We want to organize the world’s information. But what about malware? What about credit card numbers? There are many tricky issues we think about on a daily basis. Here you’ll find a list of policies organized around particular topic areas. We’re starting with policies related primarily to content removals, but this is a living document and we plan to update over time. We’d love to get your feedback and suggestions.

Access to Information Comes First

We believe in free expression and the free flow of information. We try hard to make information available except for narrowly defined cases like spam, malware, legal requirements and preventing identity theft.

Illustration of Access to Information Comes First

Algorithms Over Manual Action

The relevance and comprehensiveness of our search results is central to helping you find what you’re looking for. We prefer machine solutions to manually organizing information. Algorithms are scalable, so when we make an improvement, it makes things better not just for one search results page, but for thousands or millions. However, there are certain cases where we utilize manual controls when machine solutions aren’t enough. Learn more about Algorithms.

Illustration of Algorithms Over Manual Action

Exceptions Lists

Like most search engines, in some cases, our algorithms falsely identify sites and we make limited exceptions to improve our search quality. For example, our SafeSearch algorithms are designed to protect children from adult content online. When one of these algorithms misidentifies websites (for example essex.edu) we sometimes make manual exceptions to prevent these sites from being classified as pornography.

Illustration of Exceptions Lists

Fighting Spam and Malware

We hate spam as much as you do. It hurts users by cluttering search results with irrelevant links. We have teams that work to detect spammy websites and remove them from our results. The same goes for phishing websites and malware. Learn more about Fighting Spam.

Illustration of Fighting Spam and Malware

Transparency for Webmasters

We have clear Webmaster Guidelines defining best practices and spammy behavior. Whenever the manual spam team takes action on a site and it may directly affect that site’s ranking, we’re transparent about it and we do our best to notify the webmaster. If we’ve taken manual action, webmasters can fix the problem and file a reconsideration request.

Illustration of Transparency for Webmasters

Preventing Identity Theft

Upon request, we’ll remove personal information from search results if we believe it could make you susceptible to specific harm, such as identity theft or financial fraud. This includes sensitive government ID numbers like U.S. Social Security Numbers, bank account numbers, credit card numbers and images of signatures. We generally don’t process removals of national ID numbers from official government websites because in those cases we consider the information to be public. We sometimes refuse requests if we believe someone is attempting to abuse these policies to remove other information from our results.

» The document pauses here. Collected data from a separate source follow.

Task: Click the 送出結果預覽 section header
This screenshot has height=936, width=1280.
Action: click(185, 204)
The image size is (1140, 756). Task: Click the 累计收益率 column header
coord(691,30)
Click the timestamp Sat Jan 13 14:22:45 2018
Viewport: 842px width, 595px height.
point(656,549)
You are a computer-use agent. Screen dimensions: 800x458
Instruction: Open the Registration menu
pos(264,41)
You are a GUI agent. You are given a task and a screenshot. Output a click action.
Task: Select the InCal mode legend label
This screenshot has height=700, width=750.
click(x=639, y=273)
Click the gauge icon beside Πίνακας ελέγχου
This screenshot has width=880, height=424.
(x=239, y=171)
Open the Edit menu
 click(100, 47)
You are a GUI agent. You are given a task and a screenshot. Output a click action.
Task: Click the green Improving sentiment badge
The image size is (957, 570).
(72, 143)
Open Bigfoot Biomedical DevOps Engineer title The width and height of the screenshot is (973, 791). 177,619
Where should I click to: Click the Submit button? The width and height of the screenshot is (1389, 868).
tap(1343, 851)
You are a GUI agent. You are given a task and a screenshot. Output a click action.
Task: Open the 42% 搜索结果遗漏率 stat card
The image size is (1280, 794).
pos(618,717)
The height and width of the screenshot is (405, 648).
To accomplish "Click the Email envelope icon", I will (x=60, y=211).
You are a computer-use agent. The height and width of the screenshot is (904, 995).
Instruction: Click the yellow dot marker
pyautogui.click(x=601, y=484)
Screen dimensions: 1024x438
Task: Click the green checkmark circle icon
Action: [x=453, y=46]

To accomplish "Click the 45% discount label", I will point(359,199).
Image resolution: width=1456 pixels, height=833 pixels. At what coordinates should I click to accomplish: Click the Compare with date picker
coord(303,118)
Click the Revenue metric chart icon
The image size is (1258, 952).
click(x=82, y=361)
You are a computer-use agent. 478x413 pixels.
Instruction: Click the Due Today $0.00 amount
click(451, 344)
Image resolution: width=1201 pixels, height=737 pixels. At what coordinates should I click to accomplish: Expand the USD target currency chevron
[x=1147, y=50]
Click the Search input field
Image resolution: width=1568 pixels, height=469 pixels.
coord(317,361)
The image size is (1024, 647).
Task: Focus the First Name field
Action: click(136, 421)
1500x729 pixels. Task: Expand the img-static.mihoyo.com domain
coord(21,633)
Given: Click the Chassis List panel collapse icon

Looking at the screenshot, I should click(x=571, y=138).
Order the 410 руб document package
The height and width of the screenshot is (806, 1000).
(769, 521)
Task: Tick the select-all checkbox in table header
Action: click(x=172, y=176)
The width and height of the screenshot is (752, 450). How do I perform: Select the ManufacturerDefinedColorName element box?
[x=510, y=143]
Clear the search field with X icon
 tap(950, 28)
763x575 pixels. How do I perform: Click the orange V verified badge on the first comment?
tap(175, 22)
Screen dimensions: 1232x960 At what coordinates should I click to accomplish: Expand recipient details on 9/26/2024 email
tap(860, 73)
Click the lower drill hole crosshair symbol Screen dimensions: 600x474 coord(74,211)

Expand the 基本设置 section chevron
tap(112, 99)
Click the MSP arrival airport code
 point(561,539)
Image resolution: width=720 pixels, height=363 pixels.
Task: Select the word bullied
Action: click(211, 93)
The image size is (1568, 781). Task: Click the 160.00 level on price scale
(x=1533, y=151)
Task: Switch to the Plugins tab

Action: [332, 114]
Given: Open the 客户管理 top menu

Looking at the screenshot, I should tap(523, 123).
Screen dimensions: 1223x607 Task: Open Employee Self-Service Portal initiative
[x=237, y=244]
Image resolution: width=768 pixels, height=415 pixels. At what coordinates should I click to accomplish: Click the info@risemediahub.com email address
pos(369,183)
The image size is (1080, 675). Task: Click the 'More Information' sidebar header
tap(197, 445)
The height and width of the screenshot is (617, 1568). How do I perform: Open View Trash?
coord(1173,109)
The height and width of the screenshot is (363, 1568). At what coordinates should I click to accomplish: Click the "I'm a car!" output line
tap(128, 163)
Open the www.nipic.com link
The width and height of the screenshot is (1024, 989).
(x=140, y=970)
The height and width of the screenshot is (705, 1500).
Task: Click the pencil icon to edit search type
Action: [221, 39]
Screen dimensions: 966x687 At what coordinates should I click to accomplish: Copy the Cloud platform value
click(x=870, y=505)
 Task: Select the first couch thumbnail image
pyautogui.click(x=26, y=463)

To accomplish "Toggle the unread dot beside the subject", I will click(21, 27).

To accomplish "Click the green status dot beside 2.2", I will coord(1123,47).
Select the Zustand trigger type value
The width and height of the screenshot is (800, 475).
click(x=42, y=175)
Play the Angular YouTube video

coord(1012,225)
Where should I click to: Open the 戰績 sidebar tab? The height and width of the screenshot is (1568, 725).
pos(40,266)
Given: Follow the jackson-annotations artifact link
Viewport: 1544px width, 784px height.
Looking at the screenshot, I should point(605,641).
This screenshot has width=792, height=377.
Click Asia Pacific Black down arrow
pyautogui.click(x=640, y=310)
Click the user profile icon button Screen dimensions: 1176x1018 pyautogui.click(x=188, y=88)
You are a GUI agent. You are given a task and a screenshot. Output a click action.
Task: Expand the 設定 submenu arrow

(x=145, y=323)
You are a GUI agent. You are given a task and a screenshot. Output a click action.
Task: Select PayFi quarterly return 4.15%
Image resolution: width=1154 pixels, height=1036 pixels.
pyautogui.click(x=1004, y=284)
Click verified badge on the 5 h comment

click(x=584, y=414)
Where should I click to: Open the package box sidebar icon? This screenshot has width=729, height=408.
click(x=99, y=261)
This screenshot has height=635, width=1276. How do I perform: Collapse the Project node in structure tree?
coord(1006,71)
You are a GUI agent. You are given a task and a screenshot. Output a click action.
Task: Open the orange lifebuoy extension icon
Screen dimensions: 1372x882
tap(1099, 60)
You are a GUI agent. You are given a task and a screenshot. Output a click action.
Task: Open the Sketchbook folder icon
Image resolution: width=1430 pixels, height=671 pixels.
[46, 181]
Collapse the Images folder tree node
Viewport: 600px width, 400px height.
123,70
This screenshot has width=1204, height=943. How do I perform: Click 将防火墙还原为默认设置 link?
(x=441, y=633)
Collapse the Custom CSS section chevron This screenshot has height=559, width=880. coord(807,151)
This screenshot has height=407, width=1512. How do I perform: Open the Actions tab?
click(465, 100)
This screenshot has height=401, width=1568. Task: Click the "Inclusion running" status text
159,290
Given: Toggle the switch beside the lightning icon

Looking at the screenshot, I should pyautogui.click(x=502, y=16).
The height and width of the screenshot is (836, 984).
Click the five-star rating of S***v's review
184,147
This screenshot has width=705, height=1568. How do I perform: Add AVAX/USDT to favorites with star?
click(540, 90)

Illustration of Preventing Identity Theft

Legal Removals

Sometimes we remove content or features from our search results for legal reasons. For example, we’ll remove content if we receive valid notification under the Digital Millenium Copyright Act (DMCA) in the US. We also remove content from local versions of Google consistent with local law, when we’re notified that content is at issue. For example, we’ll remove content that illegally glorifies the Nazi party on google.de or that unlawfully insults religion on google.co.in. Whenever we remove content from our search results for legal reasons, we display a notification that results have been removed, and we report these removals to chillingeffects.org, a project run by the Berkman Center for Internet and Society, which tracks online restrictions on speech. We also disclose certain details about legal removals from our search results through our Transparency Report.

Illustration of Legal Removals

Fighting Child Exploitation

We block search results that lead to child sexual abuse imagery. This is a legal requirement and the right thing to do.

Illustration of Fighting Child Exploitation

Shocking Content

We want to make sure information is available when you’re looking for it, but we also want to be careful not to show potentially upsetting content when you haven’t asked for it. Accordingly, we may not trigger certain search features for queries where the results could be offensive in several narrowly defined categories.

Illustration of Shocking Content


When it comes to information on the web, we leave it up to you to decide what’s worth finding. That’s why we have a SafeSearch filter, which gives you more control over your search experience by helping you avoid adult content if you’d rather not see it.